> [Aim of the exercise]: Please return the full listing. Every line must match exactly.
*** Begin section ***
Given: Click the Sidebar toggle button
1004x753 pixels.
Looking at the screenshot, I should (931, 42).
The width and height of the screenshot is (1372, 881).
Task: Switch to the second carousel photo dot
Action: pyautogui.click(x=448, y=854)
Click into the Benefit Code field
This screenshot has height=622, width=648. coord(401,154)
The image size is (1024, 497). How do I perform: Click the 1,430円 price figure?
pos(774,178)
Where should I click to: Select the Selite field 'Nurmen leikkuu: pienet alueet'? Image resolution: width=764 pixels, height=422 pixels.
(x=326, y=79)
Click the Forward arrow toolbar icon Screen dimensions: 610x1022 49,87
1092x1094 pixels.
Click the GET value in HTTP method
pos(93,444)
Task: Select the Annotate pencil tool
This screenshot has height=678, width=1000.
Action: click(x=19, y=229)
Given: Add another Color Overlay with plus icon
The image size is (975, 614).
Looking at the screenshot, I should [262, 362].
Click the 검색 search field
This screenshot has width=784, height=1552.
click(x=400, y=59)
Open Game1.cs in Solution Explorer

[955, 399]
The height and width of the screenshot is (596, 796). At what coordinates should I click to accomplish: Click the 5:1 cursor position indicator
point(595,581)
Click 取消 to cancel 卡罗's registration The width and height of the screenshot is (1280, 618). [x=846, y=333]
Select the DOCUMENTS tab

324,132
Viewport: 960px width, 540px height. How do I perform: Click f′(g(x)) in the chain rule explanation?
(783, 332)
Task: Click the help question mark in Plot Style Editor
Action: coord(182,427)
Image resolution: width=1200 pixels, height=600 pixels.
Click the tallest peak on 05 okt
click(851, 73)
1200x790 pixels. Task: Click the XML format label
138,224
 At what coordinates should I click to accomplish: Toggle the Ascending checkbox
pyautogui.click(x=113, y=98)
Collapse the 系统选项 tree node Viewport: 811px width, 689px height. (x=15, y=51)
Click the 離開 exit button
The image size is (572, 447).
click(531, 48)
*** End section ***
> [Result of this exercise]:
Given: Click the Sidebar toggle button
1004x753 pixels.
Looking at the screenshot, I should (931, 42).
The width and height of the screenshot is (1372, 881).
Task: Switch to the second carousel photo dot
Action: pyautogui.click(x=448, y=854)
Click into the Benefit Code field
This screenshot has height=622, width=648. coord(401,154)
The image size is (1024, 497). How do I perform: Click the 1,430円 price figure?
pos(774,178)
Where should I click to: Select the Selite field 'Nurmen leikkuu: pienet alueet'? Image resolution: width=764 pixels, height=422 pixels.
(x=326, y=79)
Click the Forward arrow toolbar icon Screen dimensions: 610x1022 49,87
1092x1094 pixels.
Click the GET value in HTTP method
pos(93,444)
Task: Select the Annotate pencil tool
This screenshot has height=678, width=1000.
Action: click(x=19, y=229)
Given: Add another Color Overlay with plus icon
The image size is (975, 614).
Looking at the screenshot, I should [262, 362].
Click the 검색 search field
This screenshot has width=784, height=1552.
click(x=400, y=59)
Open Game1.cs in Solution Explorer

[955, 399]
The height and width of the screenshot is (596, 796). At what coordinates should I click to accomplish: Click the 5:1 cursor position indicator
point(595,581)
Click 取消 to cancel 卡罗's registration The width and height of the screenshot is (1280, 618). [x=846, y=333]
Select the DOCUMENTS tab

324,132
Viewport: 960px width, 540px height. How do I perform: Click f′(g(x)) in the chain rule explanation?
(783, 332)
Task: Click the help question mark in Plot Style Editor
Action: coord(182,427)
Image resolution: width=1200 pixels, height=600 pixels.
Click the tallest peak on 05 okt
click(851, 73)
1200x790 pixels. Task: Click the XML format label
138,224
 At what coordinates should I click to accomplish: Toggle the Ascending checkbox
pyautogui.click(x=113, y=98)
Collapse the 系统选项 tree node Viewport: 811px width, 689px height. (x=15, y=51)
Click the 離開 exit button
The image size is (572, 447).
click(531, 48)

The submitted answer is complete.